For a modern QR code I'd prefer something that allows more data and which also
mandates support for some compression algorithms and data filters.

Old QR codes are optimized for shrinking serial numbers, barcodes, and the
like to a very small size on a product. That's a good use case and I feel
they've sufficiently solved that problem domain.

A modern QR might include more like a very tiny web-page, with a subset of
allowed entities for security. An icon, or a link to an icon, image (links,
maybe bitstream embed?), and simple links.

I would ideally love to be able to hand out small files as blob patches on a
business card, printed on a standard laser printer (300 DPI max resolution,
assume 100 to 150ish DPI). Maybe two files on the back half. One a reasonable
resume and the other a pack of public key data.

Edit, back of napkin math: In the US that would be about 3.5in by 2in and in
the dot density about 1.5 in square for each of two squares. At 300 that'd be
450 by 450 dots, or 150 by 150 in the minimum. 22500 to about 200000 bits, not
including ECC. The upper density I'd like only offers about 25K of data. This
might be enough for a compressed mostly text document or some well-packed PQC
safe keys and en EC crypto key or two for current use.

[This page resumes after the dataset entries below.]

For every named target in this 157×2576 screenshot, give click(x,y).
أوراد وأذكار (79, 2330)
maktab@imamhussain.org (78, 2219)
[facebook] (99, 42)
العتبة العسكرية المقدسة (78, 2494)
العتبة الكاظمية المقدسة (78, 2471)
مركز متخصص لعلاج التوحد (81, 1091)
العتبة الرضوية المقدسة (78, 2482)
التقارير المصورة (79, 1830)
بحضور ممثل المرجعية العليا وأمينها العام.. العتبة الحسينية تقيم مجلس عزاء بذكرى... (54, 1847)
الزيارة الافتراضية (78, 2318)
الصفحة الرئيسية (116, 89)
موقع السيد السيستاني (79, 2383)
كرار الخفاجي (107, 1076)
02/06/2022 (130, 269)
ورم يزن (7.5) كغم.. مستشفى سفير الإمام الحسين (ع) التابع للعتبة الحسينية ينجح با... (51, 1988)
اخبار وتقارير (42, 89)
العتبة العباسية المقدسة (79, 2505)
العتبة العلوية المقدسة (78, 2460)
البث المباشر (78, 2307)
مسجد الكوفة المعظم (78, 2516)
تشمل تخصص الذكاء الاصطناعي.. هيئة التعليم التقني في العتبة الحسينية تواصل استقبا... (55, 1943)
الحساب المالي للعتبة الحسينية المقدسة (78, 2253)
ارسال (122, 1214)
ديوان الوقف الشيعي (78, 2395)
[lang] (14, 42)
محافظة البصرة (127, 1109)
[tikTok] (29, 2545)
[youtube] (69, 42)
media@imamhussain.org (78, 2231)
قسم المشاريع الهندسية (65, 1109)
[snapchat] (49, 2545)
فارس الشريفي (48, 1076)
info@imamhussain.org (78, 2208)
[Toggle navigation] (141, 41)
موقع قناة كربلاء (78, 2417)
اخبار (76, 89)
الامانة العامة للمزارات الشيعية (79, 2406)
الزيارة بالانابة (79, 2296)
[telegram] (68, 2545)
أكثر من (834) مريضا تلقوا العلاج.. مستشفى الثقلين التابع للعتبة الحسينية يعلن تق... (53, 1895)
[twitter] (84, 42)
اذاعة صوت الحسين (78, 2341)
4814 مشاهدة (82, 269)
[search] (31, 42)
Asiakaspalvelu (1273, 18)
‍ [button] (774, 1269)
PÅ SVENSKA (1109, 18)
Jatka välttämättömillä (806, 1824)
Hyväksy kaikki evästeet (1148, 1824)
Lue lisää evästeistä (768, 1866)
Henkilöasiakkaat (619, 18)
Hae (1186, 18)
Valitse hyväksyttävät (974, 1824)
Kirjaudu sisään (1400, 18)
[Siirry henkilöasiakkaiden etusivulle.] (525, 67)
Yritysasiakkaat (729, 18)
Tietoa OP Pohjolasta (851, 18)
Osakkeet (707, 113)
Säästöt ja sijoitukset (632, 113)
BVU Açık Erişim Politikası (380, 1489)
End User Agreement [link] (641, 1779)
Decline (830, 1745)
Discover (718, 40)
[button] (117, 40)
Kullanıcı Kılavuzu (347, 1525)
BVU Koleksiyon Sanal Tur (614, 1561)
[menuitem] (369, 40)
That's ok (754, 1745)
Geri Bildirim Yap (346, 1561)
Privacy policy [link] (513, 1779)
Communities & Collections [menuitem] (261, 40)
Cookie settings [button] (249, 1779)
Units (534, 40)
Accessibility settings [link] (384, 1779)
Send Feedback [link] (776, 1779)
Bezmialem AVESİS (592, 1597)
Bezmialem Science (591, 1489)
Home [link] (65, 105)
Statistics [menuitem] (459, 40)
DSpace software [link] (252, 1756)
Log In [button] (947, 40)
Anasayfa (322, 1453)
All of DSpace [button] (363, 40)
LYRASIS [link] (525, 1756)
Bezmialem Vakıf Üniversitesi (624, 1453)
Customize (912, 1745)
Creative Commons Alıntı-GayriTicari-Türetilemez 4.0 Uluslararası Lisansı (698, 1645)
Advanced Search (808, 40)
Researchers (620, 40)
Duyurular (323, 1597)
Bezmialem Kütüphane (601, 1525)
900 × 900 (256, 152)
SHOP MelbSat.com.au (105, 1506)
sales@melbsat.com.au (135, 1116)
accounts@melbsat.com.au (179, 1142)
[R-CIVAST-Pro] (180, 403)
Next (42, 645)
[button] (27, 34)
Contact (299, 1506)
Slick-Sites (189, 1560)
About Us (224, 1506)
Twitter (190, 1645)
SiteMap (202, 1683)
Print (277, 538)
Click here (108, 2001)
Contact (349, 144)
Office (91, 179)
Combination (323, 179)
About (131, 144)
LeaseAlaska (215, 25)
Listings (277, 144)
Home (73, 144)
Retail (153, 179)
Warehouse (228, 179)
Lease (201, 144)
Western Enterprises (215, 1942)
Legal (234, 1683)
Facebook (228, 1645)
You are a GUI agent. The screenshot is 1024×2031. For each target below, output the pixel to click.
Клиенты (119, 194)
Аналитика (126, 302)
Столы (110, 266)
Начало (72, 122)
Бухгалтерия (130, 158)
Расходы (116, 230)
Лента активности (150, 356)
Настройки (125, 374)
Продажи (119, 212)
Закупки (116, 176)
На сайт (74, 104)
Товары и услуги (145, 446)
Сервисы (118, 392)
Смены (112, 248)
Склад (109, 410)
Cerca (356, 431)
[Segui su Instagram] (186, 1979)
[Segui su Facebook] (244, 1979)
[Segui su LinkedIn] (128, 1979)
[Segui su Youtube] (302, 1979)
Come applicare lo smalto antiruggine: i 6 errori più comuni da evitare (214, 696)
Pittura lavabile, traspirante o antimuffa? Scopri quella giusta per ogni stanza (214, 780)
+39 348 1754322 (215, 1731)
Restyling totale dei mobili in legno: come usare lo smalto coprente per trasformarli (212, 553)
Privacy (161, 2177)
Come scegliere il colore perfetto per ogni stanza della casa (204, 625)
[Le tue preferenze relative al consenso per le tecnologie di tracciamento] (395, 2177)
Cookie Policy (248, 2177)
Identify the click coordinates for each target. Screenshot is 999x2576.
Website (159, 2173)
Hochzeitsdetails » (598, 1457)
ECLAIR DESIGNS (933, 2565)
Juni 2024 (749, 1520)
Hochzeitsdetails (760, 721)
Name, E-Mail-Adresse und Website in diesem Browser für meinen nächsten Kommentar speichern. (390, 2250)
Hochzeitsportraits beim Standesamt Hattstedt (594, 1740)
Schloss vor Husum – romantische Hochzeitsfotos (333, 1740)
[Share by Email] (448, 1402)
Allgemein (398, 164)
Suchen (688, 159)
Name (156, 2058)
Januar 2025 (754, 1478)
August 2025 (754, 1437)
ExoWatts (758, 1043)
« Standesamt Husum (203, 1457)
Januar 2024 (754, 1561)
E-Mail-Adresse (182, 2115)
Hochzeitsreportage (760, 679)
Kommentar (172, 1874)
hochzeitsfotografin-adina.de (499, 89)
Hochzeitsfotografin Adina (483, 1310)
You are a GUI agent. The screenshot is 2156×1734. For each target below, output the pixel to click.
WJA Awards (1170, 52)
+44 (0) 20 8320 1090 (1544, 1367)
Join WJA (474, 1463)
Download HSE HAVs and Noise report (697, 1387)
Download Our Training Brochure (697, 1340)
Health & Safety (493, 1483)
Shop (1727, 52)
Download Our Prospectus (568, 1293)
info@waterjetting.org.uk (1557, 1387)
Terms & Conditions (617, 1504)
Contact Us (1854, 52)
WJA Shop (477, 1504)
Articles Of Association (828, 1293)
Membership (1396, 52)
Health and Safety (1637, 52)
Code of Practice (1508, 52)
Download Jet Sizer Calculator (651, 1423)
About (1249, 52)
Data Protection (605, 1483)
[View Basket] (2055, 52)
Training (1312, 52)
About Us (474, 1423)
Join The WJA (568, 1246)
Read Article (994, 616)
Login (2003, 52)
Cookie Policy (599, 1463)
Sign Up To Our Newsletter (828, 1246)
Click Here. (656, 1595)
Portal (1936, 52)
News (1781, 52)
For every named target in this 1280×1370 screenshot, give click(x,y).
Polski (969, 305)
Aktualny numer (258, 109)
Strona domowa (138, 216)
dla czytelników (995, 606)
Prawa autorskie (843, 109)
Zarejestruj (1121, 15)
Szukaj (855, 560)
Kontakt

[https://en.wikipedia.org/wiki/Post-
quantum_cryptography#Comp...](https://en.wikipedia.org/wiki/Post-
quantum_cryptography#Comparison)

------
Bokanovsky
For those interested in the creation of the QR code. Japanese TV Station NHK
World have a 15 minute documentary charting it's creation -
[https://www3.nhk.or.jp/nhkworld/en/ondemand/video/2072031/](https://www3.nhk.or.jp/nhkworld/en/ondemand/video/2072031/)

It also features interesting details such as how they figured out the ratio of
the marker squares should be.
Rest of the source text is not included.